= Joint Declaration by Members of the United Nations =

1942 document

"The Mass Extermination of Jews in German Occupied Poland", by the Polish government-in-exile addressed to the wartime allies of the then-United Nations, 1942

The Joint Declaration by Members of the United Nations was the first formal statement to the world about the Holocaust, issued on December 17, 1942, by the American and British governments on behalf of the Allies of World War II. In it, they describe the ongoing events of the Holocaust in Nazi-occupied Europe.

The statement was read to the British House of Commons in a floor speech by Foreign secretary Anthony Eden, and published on the front page of the New York Times and many other newspapers. It was made in response to a 16-page note addressed to the Allied governments on December 10 by the Minister of Foreign Affairs of the Polish government-in-exile, Count Edward Raczynski, titled The Mass Extermination of Jews in German Occupied Poland and his official Radzinski's Note addressed to western governments.

The Members then stood in silence, an honor usually reserved for the death of a Monarch.

==Text==

The attention of the Belgian, Czechoslovak, Greek, Jugoslav, Luxembourg, Netherlands, Norwegian, Polish, Soviet, United Kingdom and United States Governments and also of the French National Committee has been drawn to numerous reports from Europe that the German authorities, not content with denying to persons of Jewish race in all the territories over which their barbarous rule has been extended, the most elementary human rights, are now carrying into effect Hitler's oft-repeated intention to exterminate the Jewish people in Europe.
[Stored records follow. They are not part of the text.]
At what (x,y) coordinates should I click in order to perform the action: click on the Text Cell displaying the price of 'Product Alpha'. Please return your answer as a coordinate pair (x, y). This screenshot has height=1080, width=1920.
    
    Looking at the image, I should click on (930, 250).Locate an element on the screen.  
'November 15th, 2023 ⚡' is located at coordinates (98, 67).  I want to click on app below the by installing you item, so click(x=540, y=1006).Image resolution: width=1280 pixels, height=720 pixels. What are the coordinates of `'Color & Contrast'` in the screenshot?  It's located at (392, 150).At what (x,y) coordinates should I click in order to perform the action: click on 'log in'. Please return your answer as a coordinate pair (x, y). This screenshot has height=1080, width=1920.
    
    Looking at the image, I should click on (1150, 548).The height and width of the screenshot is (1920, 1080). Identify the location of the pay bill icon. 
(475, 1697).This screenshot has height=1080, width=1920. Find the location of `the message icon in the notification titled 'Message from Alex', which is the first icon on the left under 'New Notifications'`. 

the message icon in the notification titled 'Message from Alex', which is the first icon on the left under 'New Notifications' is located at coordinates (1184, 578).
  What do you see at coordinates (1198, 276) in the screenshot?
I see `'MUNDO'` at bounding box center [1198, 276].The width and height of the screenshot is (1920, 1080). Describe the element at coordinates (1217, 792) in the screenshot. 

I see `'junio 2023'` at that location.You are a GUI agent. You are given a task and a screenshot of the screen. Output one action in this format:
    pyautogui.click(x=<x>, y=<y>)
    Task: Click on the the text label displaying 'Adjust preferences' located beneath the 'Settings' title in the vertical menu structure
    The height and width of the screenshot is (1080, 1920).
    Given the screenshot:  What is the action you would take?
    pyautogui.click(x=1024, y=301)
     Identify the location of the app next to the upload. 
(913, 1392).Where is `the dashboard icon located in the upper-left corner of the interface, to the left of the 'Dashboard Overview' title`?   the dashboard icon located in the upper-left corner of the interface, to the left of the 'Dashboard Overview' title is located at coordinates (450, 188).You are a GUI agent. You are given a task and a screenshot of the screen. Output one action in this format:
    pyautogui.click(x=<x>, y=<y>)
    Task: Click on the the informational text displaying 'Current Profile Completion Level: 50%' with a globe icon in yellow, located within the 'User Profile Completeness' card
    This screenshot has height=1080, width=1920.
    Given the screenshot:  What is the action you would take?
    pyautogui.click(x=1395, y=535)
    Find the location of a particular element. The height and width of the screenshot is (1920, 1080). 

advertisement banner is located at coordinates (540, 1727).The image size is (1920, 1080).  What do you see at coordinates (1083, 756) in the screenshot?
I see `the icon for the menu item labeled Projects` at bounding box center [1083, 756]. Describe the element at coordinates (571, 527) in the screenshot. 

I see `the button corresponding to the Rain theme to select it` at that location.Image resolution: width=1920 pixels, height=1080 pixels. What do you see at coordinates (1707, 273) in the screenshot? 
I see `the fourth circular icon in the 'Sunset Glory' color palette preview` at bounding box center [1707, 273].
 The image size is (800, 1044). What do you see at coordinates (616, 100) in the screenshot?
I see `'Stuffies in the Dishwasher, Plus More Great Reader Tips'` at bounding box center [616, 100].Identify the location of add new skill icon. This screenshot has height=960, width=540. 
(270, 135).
From all the occupied countries Jews are being transported in conditions of appalling horror and brutality to Eastern Europe. In Poland, which has been made the principal Nazi slaughterhouse, the ghettos established by the German invader are being systematically emptied of all Jews except a few highly skilled workers required for war industries. None of those taken away are ever heard of again. The able-bodied are slowly worked to death in labor camps. The infirm are left to die of exposure and starvation or are deliberately massacred in mass executions. The number of victims of these bloody cruelties is reckoned in many hundreds of thousands of entirely innocent men, women and children.

The above-mentioned governments and the French National Committee condemn in the strongest possible terms this bestial policy of cold-blooded extermination. They declare that such events can only strengthen the resolve of all freedom-loving peoples to overthrow the barbarous Hitlerite tyranny. They reaffirm their solemn resolution to insure that those responsible for these crimes shall not escape retribution, and to press on with the necessary practical measures to this end.